The first decade of the Cold War indicated to Huntington that although tension would persist between a liberal society and a vast new defense establishment, the two would find ways to coexist. He saw Truman as a harbinger of this emerging order: liberal at home, but profoundly conservative in foreign affairs. It was the civilian business community, Huntington observed, that was now providing a bridge between the military and the rest of society. For many of us, big business embodies conservative pragmatism and what is known as the military-industrial complex. But Huntington exposed this image as a Cold War artifact. "Business pacifism" is how he describes the capitalist's view of the world through most of our earlier history. Religious moralism and economic liberalism combined to make most American businessmen see international trade and multilateral treaties as more important than power politics. The end of the Cold War has revived that view of the world. Liberals and neoconservatives who now worry about the American business community's growing economic involvement with an authoritarian China are revisiting an old Huntington argument.

V.

By the mid-1960s Samuel Huntington had settled into the life of a Harvard professor, quietly raising a family in the Boston area. This life was briefly interrupted by an assignment for the Johnson Administration in 1967: as a State Department consultant, he prepared a 100-page report on the Vietnam War that was later declassified and used as the basis for an article in the July, 1968, issue of Foreign Affairs. The article caused a tremendous furor. It embraced the Administration's objective of defeating the North Vietnamese, but explained why the Administration's methods for achieving that objective were all wrong.

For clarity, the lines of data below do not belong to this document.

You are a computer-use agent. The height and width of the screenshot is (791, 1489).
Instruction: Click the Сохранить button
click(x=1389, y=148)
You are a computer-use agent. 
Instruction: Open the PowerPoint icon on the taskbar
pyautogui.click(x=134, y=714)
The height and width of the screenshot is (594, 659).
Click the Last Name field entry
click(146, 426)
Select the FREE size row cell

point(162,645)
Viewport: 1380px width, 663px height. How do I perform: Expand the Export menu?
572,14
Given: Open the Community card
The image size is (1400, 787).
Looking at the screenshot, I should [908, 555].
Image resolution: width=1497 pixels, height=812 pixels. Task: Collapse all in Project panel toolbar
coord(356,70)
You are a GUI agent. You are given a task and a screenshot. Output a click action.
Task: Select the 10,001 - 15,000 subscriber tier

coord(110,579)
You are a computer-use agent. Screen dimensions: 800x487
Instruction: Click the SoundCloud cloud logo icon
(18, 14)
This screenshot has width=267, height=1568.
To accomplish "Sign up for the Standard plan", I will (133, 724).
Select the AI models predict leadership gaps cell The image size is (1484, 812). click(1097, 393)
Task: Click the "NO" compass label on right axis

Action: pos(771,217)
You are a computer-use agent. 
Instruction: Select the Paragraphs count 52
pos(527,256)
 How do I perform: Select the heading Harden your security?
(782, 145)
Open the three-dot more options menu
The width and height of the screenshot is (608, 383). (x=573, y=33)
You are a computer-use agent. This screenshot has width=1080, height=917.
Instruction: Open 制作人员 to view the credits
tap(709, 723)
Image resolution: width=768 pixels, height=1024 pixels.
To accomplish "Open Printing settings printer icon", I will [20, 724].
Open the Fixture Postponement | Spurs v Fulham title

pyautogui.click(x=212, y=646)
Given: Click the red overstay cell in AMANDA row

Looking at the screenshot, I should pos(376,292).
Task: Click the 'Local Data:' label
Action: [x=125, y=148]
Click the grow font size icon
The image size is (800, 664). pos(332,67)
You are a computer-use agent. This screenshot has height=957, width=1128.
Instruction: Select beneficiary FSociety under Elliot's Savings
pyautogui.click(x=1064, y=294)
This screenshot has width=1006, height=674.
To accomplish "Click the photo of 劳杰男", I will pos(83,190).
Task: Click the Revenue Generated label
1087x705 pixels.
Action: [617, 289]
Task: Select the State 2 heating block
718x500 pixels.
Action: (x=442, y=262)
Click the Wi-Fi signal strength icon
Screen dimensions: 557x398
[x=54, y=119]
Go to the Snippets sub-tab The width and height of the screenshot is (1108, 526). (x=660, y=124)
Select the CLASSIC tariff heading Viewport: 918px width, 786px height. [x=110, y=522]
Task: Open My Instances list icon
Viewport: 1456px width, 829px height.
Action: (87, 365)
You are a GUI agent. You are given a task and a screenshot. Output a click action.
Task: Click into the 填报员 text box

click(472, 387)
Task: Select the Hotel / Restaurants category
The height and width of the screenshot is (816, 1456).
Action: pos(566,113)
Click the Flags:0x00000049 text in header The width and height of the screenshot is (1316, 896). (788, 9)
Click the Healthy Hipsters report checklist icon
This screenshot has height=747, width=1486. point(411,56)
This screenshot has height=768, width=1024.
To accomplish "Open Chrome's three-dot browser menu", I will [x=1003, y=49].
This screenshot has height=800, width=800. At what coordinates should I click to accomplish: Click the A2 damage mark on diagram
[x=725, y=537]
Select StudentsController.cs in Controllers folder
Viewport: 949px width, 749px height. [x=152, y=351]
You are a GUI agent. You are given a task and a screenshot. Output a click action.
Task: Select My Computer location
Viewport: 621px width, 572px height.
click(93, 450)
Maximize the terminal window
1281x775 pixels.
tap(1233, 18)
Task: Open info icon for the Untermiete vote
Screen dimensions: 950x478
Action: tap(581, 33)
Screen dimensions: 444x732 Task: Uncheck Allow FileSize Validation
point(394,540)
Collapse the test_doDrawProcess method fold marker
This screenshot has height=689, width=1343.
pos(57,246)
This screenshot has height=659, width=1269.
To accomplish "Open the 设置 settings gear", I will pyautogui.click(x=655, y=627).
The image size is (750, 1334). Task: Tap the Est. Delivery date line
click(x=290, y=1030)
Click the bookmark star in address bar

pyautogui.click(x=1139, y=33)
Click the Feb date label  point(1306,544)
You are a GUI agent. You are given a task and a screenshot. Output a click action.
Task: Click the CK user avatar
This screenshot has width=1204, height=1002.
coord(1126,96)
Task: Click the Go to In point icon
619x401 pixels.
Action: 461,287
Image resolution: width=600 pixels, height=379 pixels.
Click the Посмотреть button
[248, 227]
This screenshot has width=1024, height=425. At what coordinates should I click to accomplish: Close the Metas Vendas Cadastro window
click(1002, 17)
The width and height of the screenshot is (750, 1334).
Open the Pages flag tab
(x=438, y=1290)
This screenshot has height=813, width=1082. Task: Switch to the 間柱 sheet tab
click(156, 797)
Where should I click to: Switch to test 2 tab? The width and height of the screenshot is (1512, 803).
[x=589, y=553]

Huntington rejected the significance of the Johnson Administration's claim that the proportion of the South Vietnamese population under government control (rather than under Viet Cong control) had risen from 40 percent to 60 percent. "This change," he wrote, is "the result of the movement of the population into the cities rather than the extension of the Government's control into the countryside"—where the Viet Cong were as strong as ever. But although the Johnson Administration was guilty of "unwarranted optimism," the critics of the Administration, he asserted, were guilty of "misplaced moralism." Huntington pointed out that the question Whom does the majority of the population really support? was relevant only in a stable constitutional democracy like America's, not amid the mounting chaos and violence of a country like Vietnam. Further, winning popular support by promoting rural development would achieve nothing; it wasn't rural poverty that drove people into the arms of the Viet Cong but, rather, "the absence of an effective structure of authority." And where such a strong authority existed, Huntington wrote, "even though it be quite hierarchical and undemocratic, the Viet Cong make little progress." The one third of the rural population that had withstood Viet Cong infiltration had done so because of tough ethnic and religious communal organizations that were often as inimical to Western values as the Viet Cong were. "Even back then we were nation-building," Huntington told me, with disapproval. "We rejected religious and ethnic loyalties as counterweights to the Viet Cong because we wanted a modern, democratic nation-state with a national army. One problem with Vietnam was our idealism."

Such idealism, he says, now characterizes other American involvements overseas: "The media appeal to our national egotism, which assumes our values and political structures are those the rest of the world wants; and if it doesn't want them, it ought to." Huntington believes that we should proclaim our values abroad in ways that allow us to take advantage of our adversaries but do not force us to remake societies from within. Thus in the late 1970s he helped Zbigniew Brzezinski and Jimmy Carter to implement a human-rights policy designed to embarrass the Soviet Union, but he has remained skeptical about putting troops on the ground to build Western-style democracy in places with no tradition of it.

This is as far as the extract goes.